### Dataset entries
# # # # #

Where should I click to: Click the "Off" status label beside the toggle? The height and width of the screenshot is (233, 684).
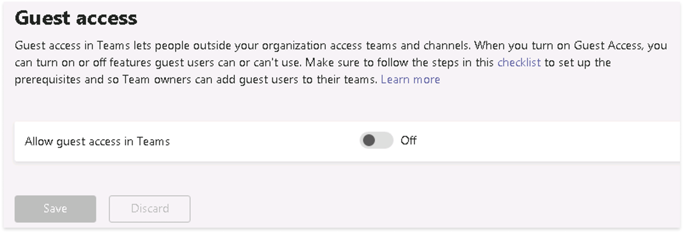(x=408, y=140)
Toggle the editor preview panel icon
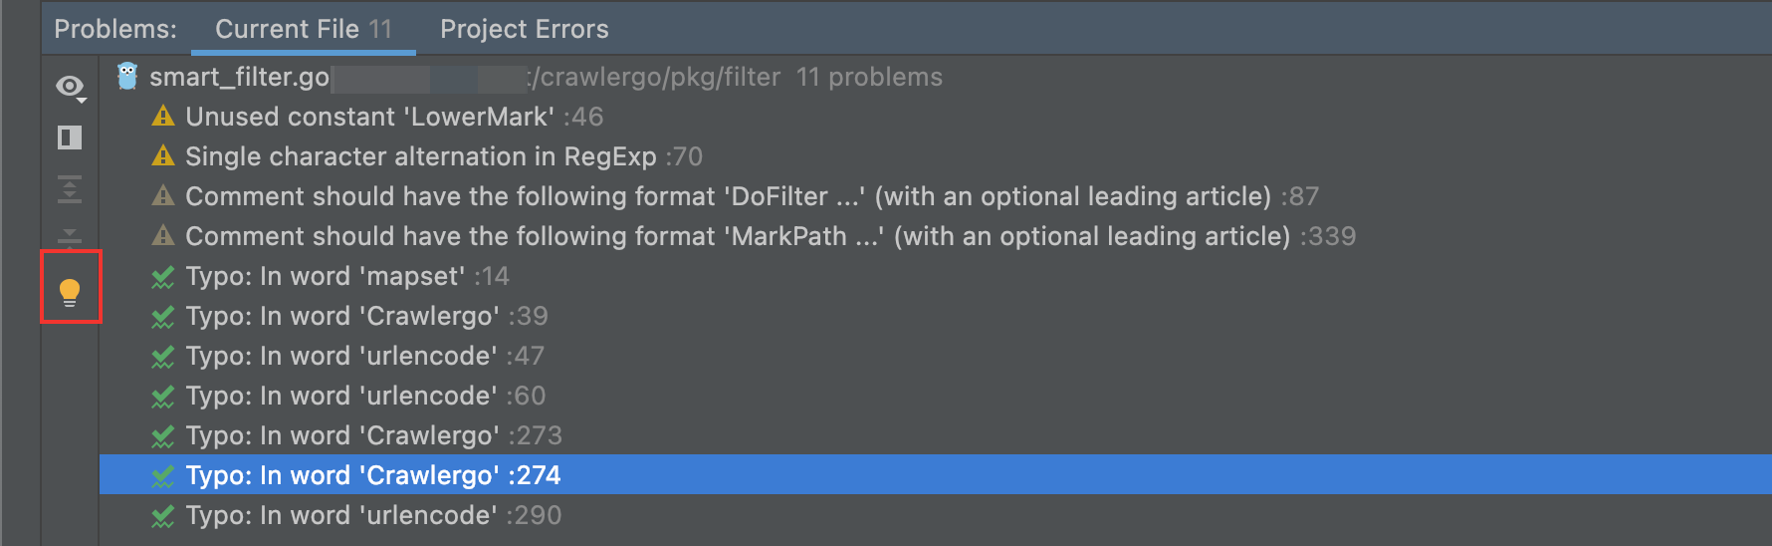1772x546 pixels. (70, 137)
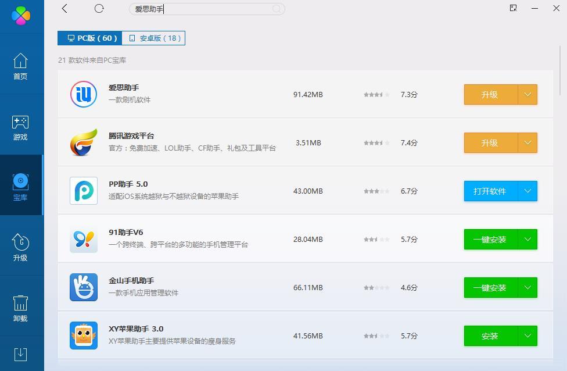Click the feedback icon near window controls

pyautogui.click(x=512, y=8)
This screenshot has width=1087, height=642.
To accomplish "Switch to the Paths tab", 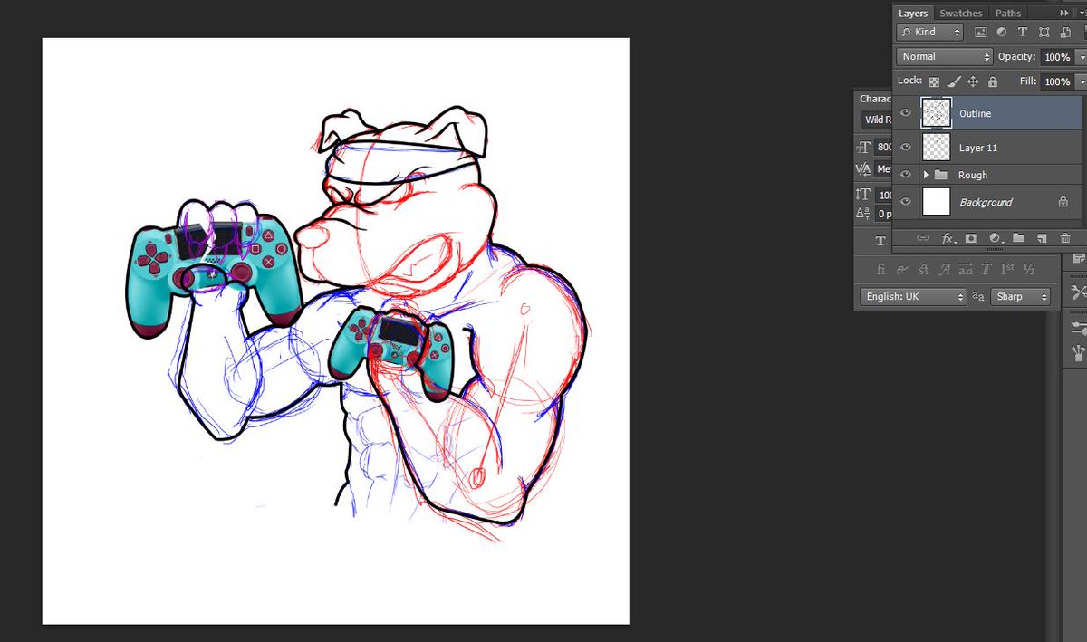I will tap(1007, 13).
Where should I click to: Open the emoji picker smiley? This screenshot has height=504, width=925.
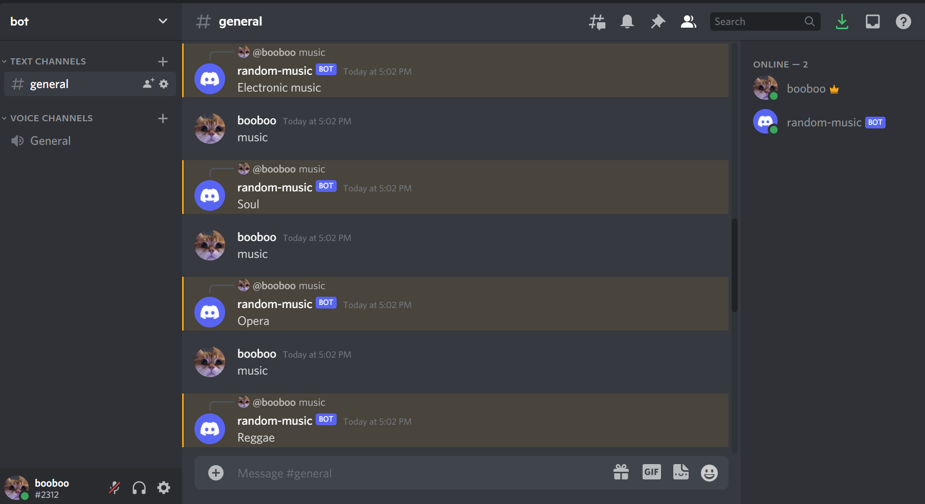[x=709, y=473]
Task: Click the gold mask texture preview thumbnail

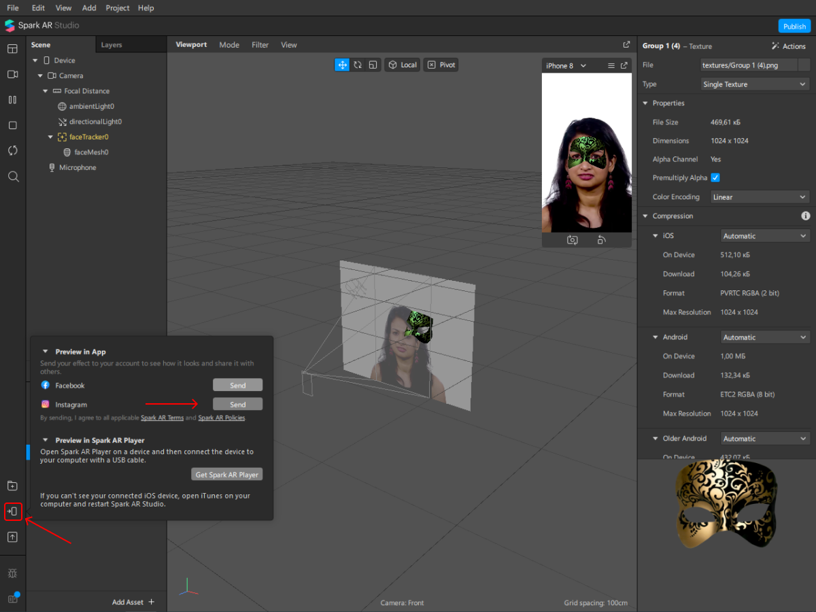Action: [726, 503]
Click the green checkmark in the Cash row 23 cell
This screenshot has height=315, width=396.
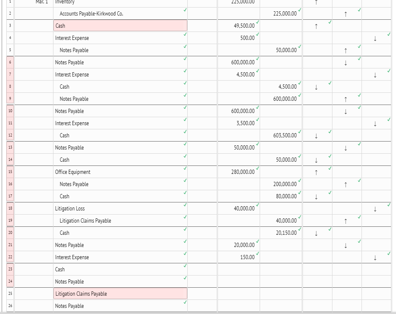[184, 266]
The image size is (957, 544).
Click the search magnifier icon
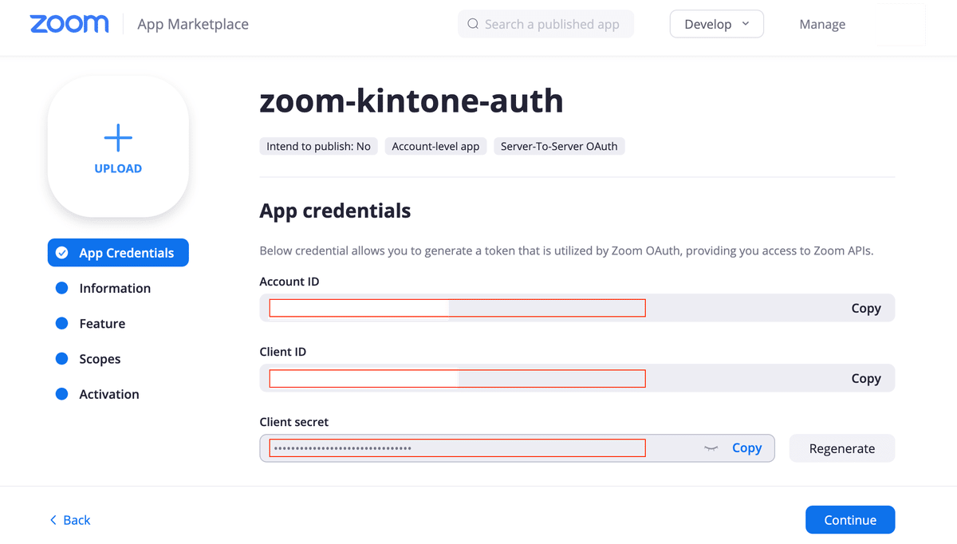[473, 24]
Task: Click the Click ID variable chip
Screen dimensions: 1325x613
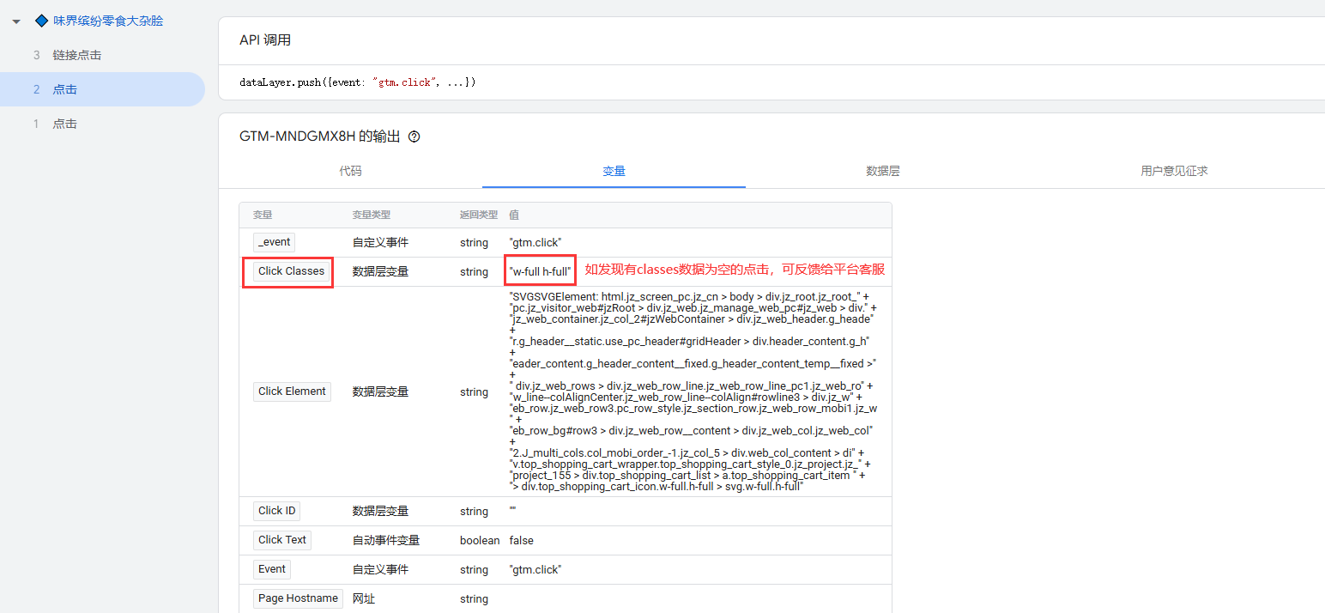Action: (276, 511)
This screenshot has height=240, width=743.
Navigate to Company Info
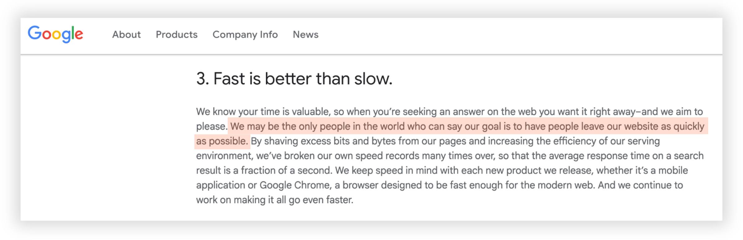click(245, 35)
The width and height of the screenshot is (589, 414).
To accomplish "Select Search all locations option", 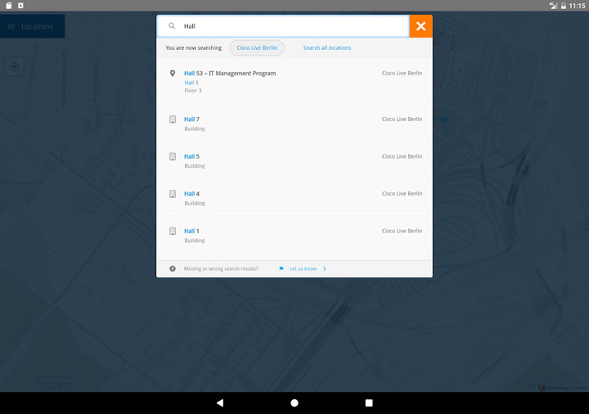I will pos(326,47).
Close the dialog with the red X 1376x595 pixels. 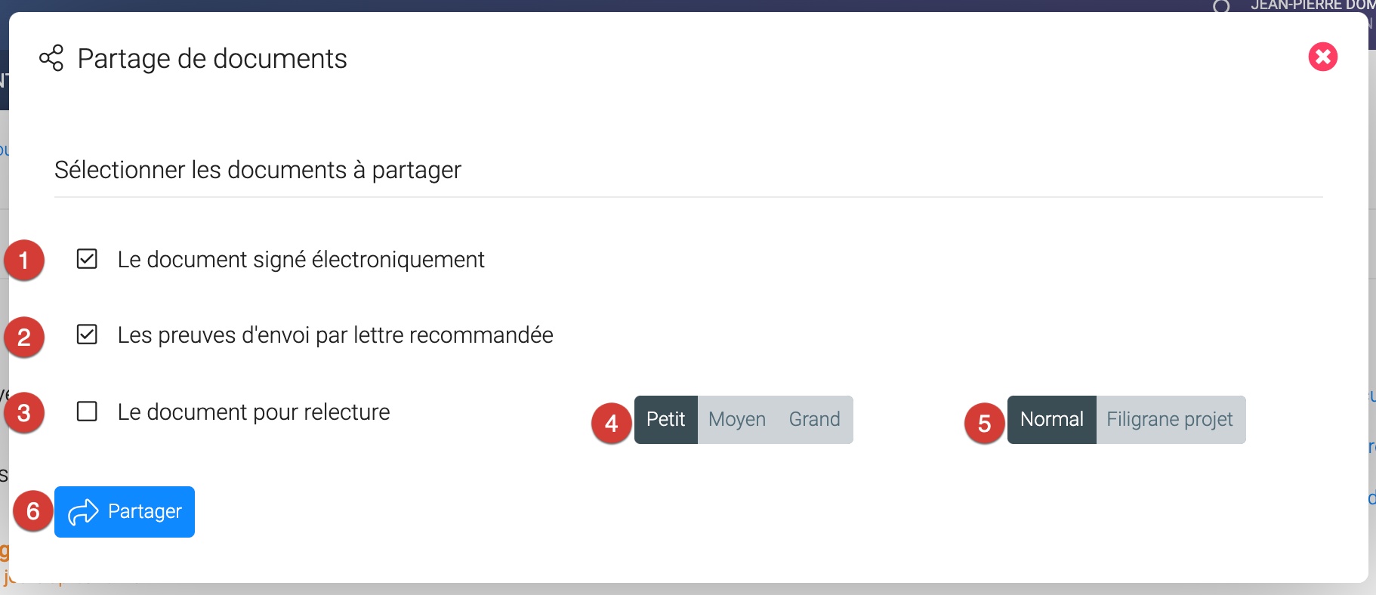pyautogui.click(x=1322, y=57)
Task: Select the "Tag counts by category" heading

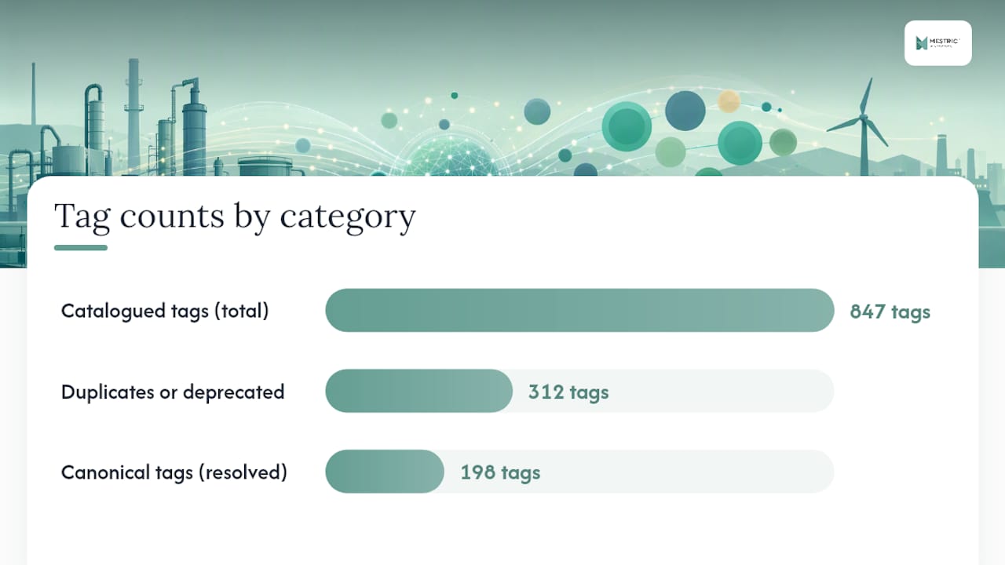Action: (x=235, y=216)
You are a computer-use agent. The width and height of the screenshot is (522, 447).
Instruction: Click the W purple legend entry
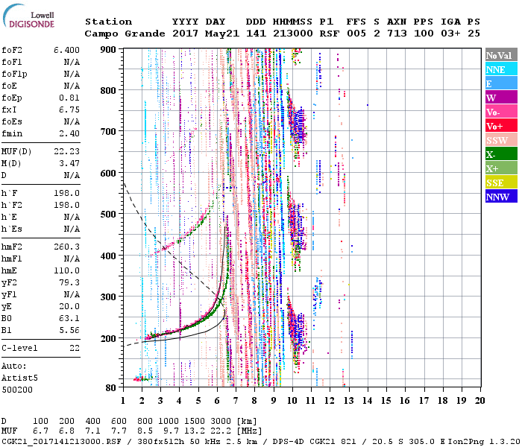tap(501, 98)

# # # # #

### Problem requirements
The expected output is the exact run of lines from the one containing "You are a computer-use" through the final line of the data above, both ends included, with no pictures.

### Reply to the exercise
You are a computer-use agent. The width and height of the screenshot is (522, 447).
Instruction: Click the W purple legend entry
tap(501, 98)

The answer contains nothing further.